---------- RECORDS TO USE ----------

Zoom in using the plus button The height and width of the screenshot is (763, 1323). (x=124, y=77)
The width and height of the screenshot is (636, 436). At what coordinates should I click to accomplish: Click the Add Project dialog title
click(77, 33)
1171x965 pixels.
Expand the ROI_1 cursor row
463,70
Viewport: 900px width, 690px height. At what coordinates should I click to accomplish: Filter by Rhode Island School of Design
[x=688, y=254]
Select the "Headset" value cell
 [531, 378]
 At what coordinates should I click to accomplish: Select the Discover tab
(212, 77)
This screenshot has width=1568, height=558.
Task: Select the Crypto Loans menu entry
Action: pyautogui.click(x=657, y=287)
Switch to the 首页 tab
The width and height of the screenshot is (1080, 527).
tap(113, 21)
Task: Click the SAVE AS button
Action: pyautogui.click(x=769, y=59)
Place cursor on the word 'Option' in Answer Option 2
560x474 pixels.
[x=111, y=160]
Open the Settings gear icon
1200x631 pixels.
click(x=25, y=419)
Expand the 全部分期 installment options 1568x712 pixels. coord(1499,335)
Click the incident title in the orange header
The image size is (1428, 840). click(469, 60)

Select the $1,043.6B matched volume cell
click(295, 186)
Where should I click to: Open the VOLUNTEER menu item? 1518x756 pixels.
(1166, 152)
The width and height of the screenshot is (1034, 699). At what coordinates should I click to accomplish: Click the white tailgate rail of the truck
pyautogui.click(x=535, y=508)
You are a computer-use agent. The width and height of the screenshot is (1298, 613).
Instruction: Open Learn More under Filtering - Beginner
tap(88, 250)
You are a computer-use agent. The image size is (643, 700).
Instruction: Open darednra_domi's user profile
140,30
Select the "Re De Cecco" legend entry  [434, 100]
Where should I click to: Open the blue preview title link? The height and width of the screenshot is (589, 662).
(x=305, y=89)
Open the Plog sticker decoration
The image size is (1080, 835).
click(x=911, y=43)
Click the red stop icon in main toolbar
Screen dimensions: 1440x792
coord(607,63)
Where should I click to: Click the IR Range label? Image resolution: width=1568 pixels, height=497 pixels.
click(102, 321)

----------

▸ EXERCISE PROMPT
Scan the entries for lines holding the string "computer", then copy every one of them.

▸ COMPLETED EXERCISE
You are a computer-use agent. The width and height of the screenshot is (1298, 613).
You are a computer-use agent. The image size is (643, 700).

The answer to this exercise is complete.